- [EXTRACTED MATERIAL]
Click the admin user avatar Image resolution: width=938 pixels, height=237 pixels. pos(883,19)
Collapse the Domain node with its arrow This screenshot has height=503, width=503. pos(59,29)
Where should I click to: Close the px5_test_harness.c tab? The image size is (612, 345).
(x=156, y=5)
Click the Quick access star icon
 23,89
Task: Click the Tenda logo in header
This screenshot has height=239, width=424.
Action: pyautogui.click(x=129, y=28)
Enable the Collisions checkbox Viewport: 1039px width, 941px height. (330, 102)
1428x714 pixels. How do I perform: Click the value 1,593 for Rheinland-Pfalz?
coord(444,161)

--

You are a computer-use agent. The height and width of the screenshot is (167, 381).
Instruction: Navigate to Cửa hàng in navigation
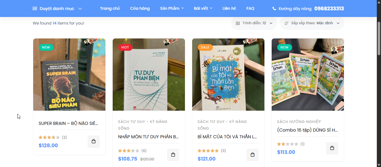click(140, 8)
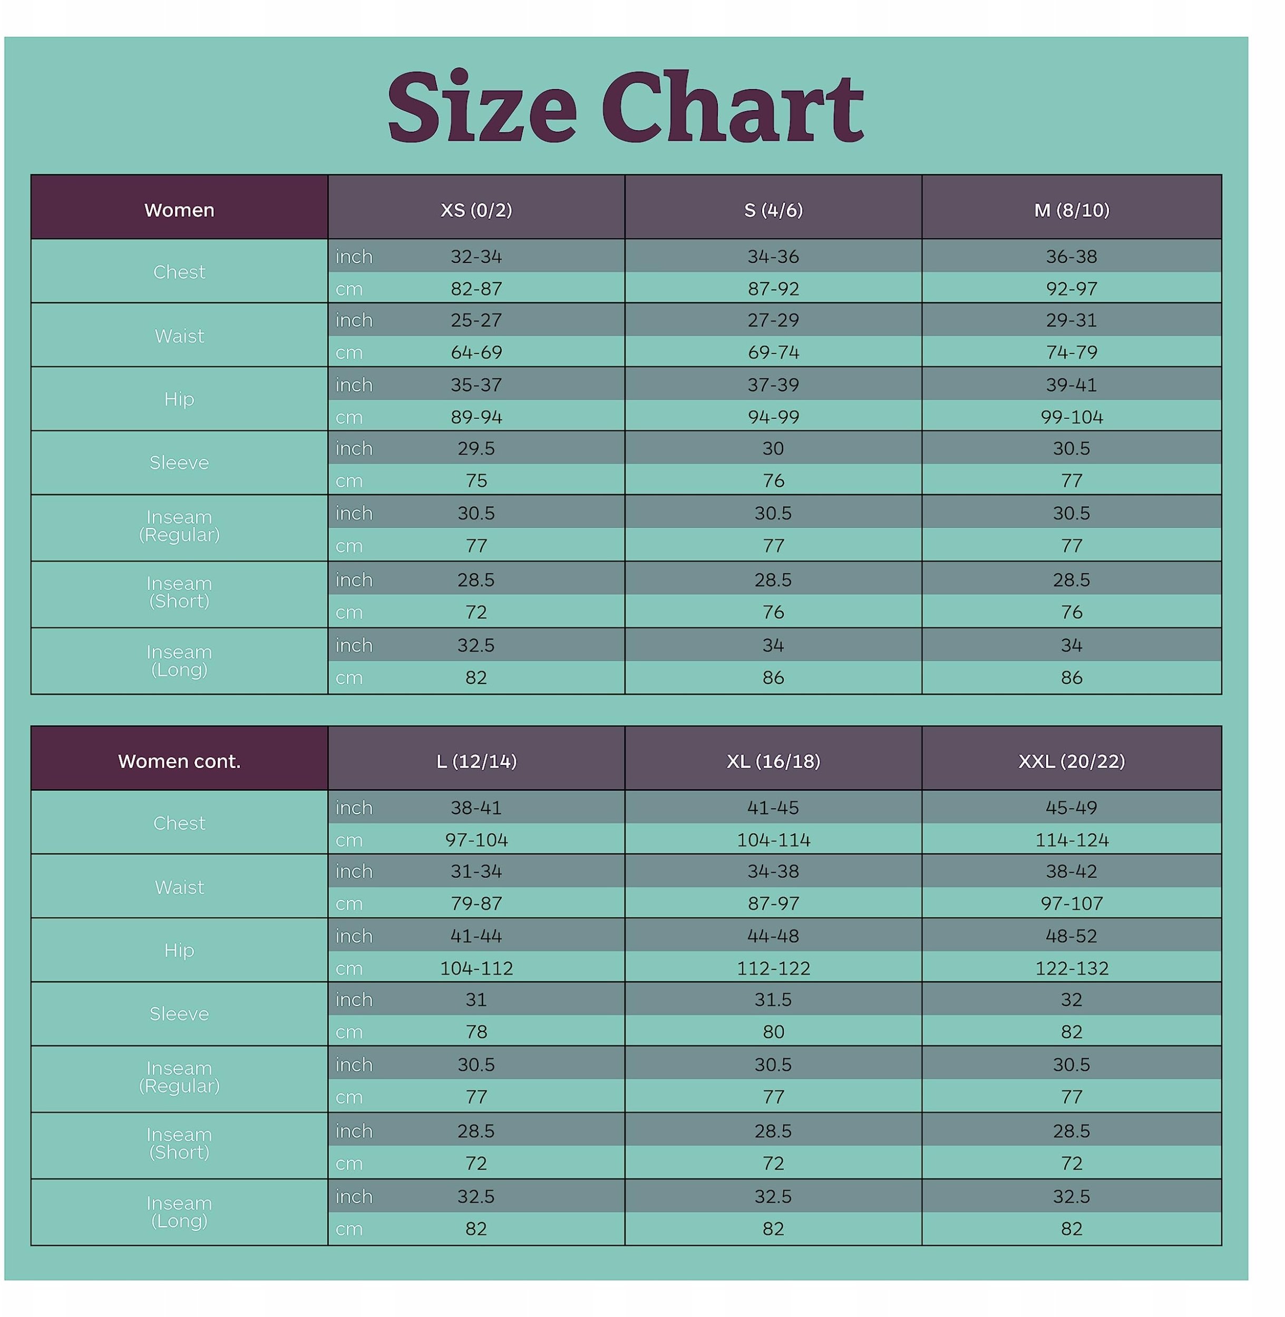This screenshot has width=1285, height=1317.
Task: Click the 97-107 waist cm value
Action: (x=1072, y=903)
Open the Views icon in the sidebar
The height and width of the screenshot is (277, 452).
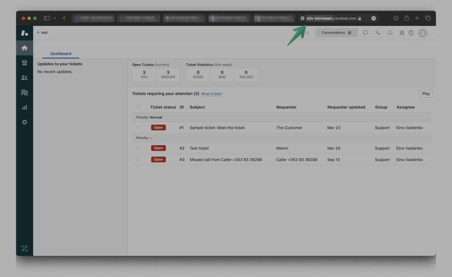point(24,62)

==

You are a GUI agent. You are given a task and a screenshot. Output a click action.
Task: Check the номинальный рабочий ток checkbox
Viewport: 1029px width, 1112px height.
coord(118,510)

- [REQUIRED ACTION] Could you return every line from the entries above in which the string "agent" occurs?

- [RESPONSE TO THIS TASK]
You are a computer-use agent. The height and width of the screenshot is (167, 381).
You are a GUI agent. You are given a task and a screenshot. Output a click action.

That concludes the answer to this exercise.